Today I sat by my keyboard and felt tears welling up as I read a blog of a girl /lady who wrote of her two children that had died. When people asked her if she had kids, she would hesitate to answer, as what or how do you say afterwards anything that is less than trite?.. She had a baby that died of meningitis when he was almost two years old, and then later, many years later, her surviving son was killed in an Army accident. So, yes she had the children, but they were taken away without her consent.. but the loss was there in the words, in the silent scream that she held in whilst she relived the events so long ago, that had no end, no conclusion , no reasons why..
It got me thinking, just how many of us are locked in that silent scream syndrome.. where we have the grief that has no end, where the depth of it is so severe that if you really did stand and take stock, the screaming would never never end?..
During my younger days, in my marriage that I saw was falling apart but I had no stop button to press, I would stand at the checkout waiting to get my items scanned, watching the other families who all seemed to be so happy and together and wander why I had failed so badly that I couldn't deal with and sort out matters to make it all better. I had my five children to consider when I thought about running away... I could not do it, because life had to go on and they had school to attend... I could not see a way to break through the routines and get us all free, and maybe make him see what destruction he was wreaking, and maybe, just maybe, he could get help and be the nice person he once had been when we first had met.. But of course it was not to be. That young man who had been so full of life and light and enthusiasm had become bound by life supporting a growing family, trying to get qualified in order to get better paid jobs, and he felt totally wiped out emotionally and physically and thought that drink might plug the gaps and make it feasible... but of course the drink didn't plug the gaps, it widened it until it could no longer hold together and the family fell apart.
Grief is all around us.. not just in people dying, but in lost ideas, causes, marriages that no longer work under pressure.. its not to say that the grief is anything like as terrible as that of lost children or people, but it is a grief no less.
For years I grieved for the loss of a lovely man who had disappeared into an abusing, shouting person that I didn't know how to treat or make better. That the father I gave my children was so damaged from his life at home as a child and adolescent, that he could never be the person they needed. The lack of being able to offer them a safe home, without shouting and fear of how each evening or day he would be.. Some days when I cowered inside waiting for his return, he would be the nicest of all, gentle and playful with the kids and really a nice person.. Another time without warning he would turn into a demon mostly after he had had a bad day at work, and stopped off on the way home..
All these things led to my grief of trying to pretend that he was a great person, and a marvellous dad- which he was at times, but not enough times for it to be the norm.
I remember seeing on TV many years ago an interview with survivors of a terrible event in Russia during the second world war. The ladies, now old, had all had children who they had taken with them on the terrible long march to safety.. Many of the children had died en route, and when they asked one lady, rather cruelly, that she had still been a young woman when she had reached safety, why hadn't she tried to have more children, she said, that having seen four die she had no wish to see any other children die as life was too precarious in that land. Her quiet dignity despite her poverty made the interviewer gasp.. but obviously her grief was so deep it had been carried inside her for over 40 years, another member of the silent scream people.

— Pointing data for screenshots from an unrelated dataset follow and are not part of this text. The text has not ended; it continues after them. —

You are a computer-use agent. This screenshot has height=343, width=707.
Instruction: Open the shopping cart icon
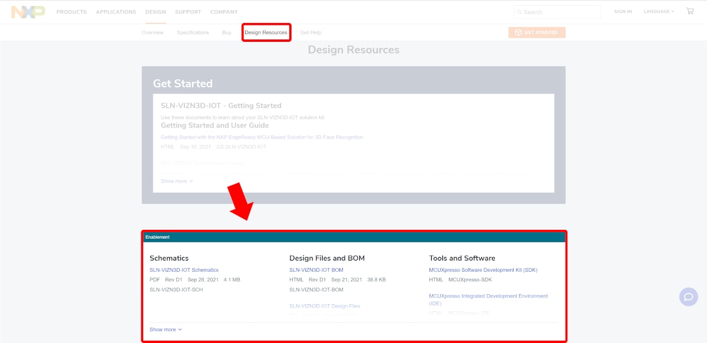pos(690,11)
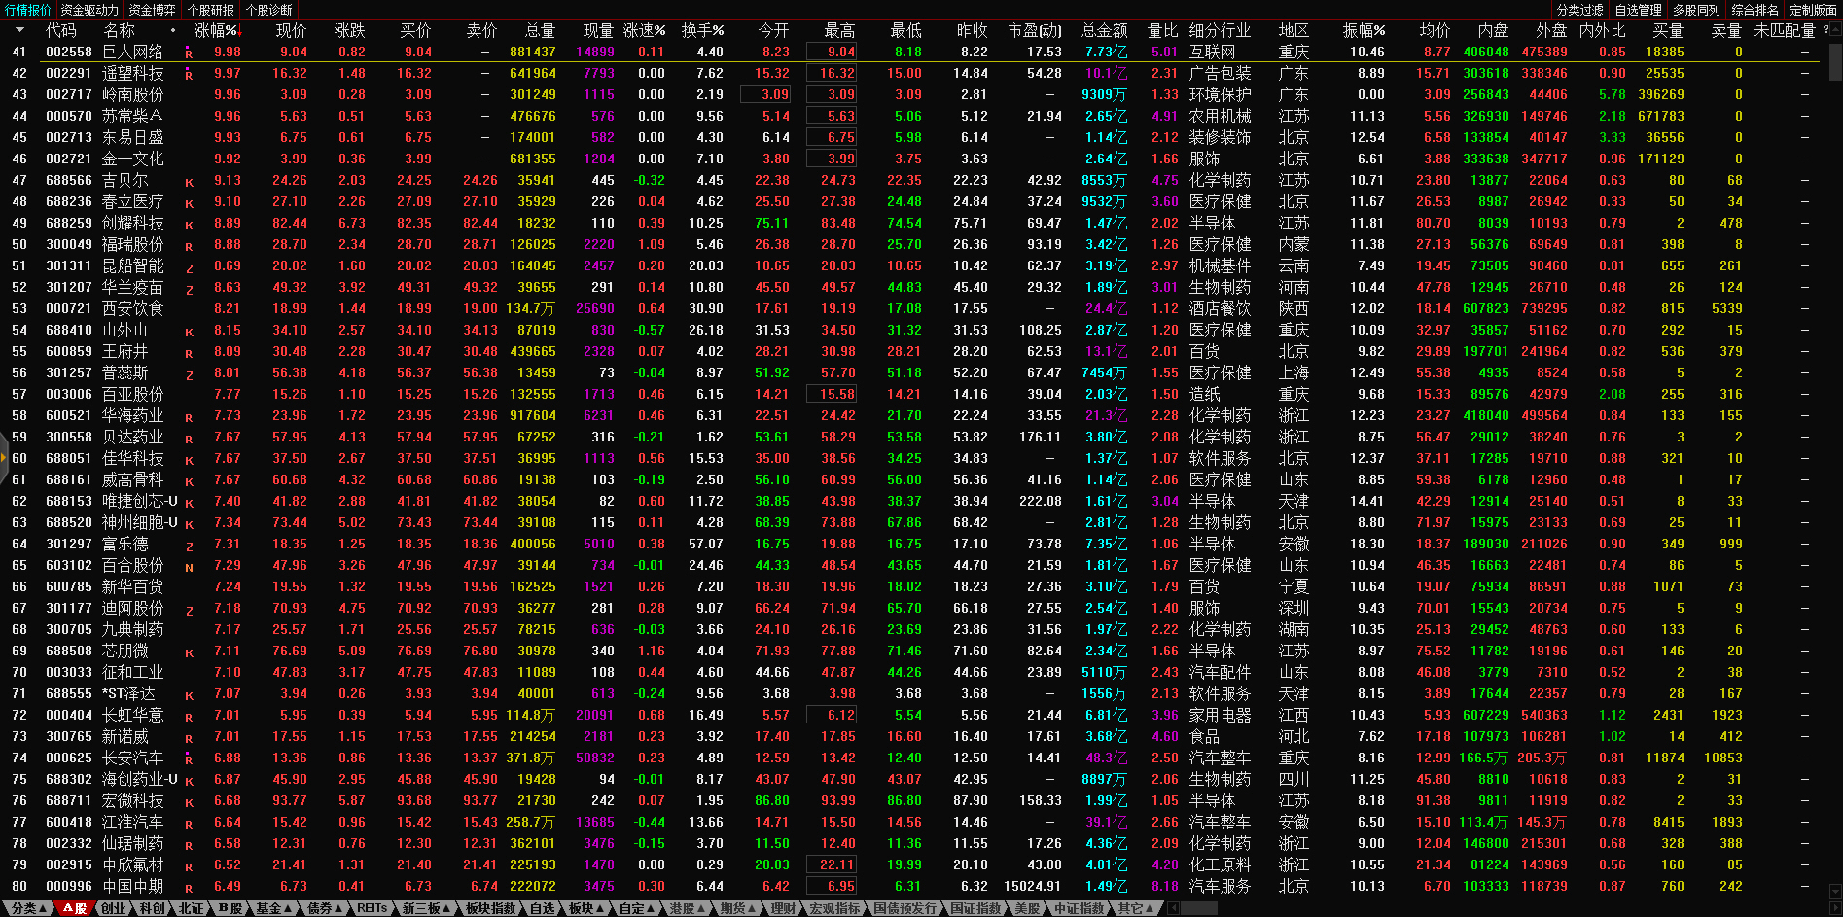Switch to the 资金驱动力 tab
1843x917 pixels.
[x=89, y=10]
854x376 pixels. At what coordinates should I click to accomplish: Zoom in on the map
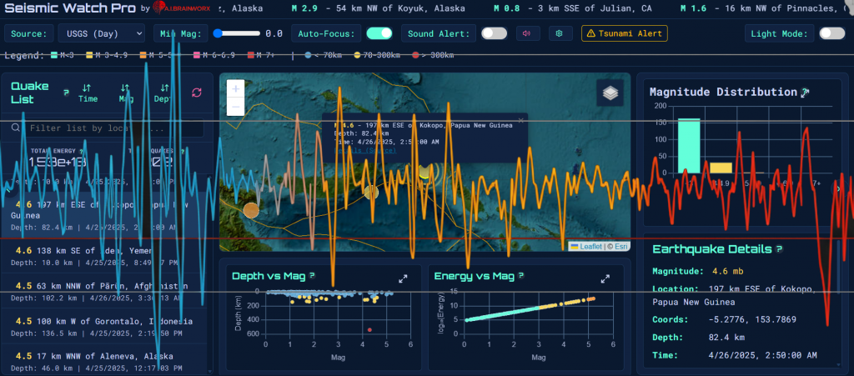pyautogui.click(x=235, y=89)

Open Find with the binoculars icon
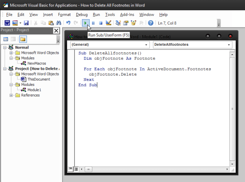(x=59, y=23)
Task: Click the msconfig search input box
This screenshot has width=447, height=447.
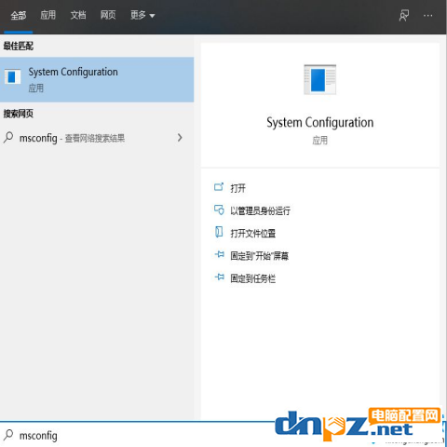Action: (137, 435)
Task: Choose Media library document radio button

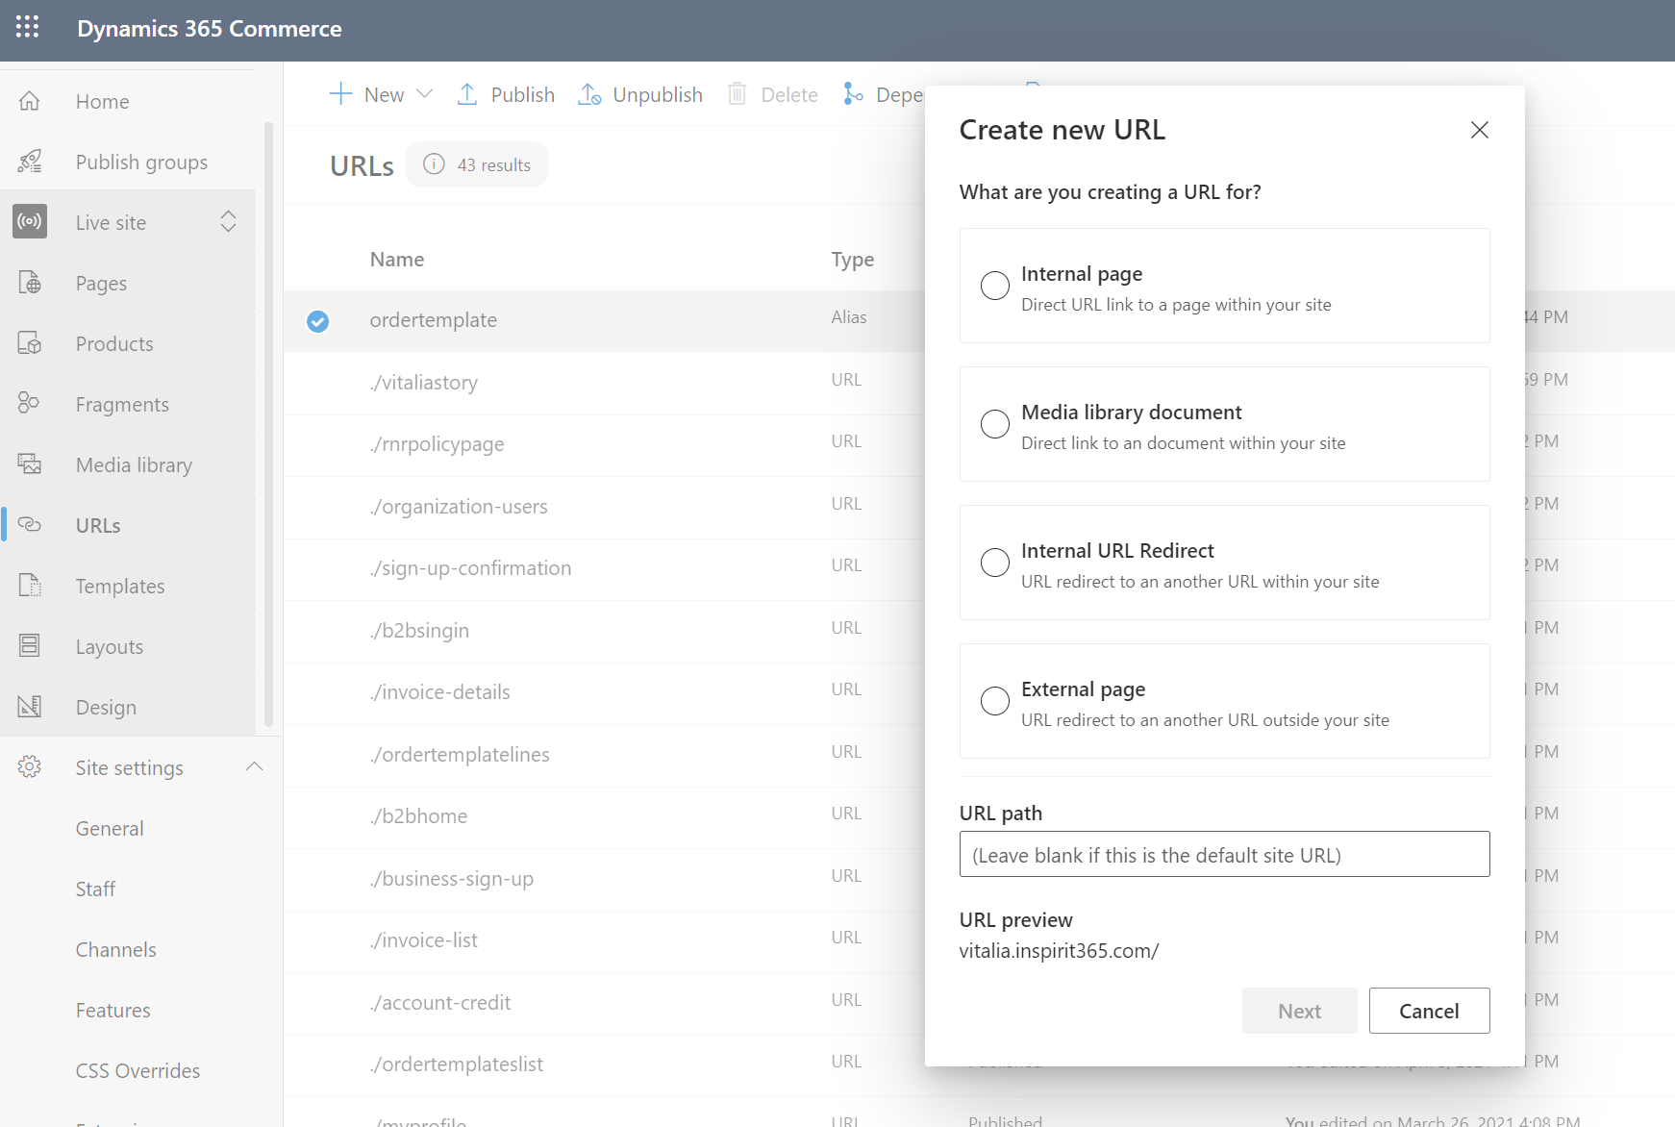Action: click(994, 424)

There is no one person living who at some point in time, doesn't have a reason to scream out loud for grief or annoyance.. but all of us have to try and get along with it, and somehow damp it down until it becomes livable with.. For some that cannot be. Only this week in the UK an inquest being held was told that the lady who had just committed suicide, had had terrible losses to bear over the years.. First her daughters died over 30 years ago in car accidents, then her husband died soon after with a heart attack... later, having a new partner, he died of cancer... she carried on bravely, finding another husband to love her and care for her, then this year, her last surviving child, a son, had been killed in a motor cycle accident, and as her husband said, it was the final straw, and this brave lady who had carried her silent screams all those years, had taken her own life.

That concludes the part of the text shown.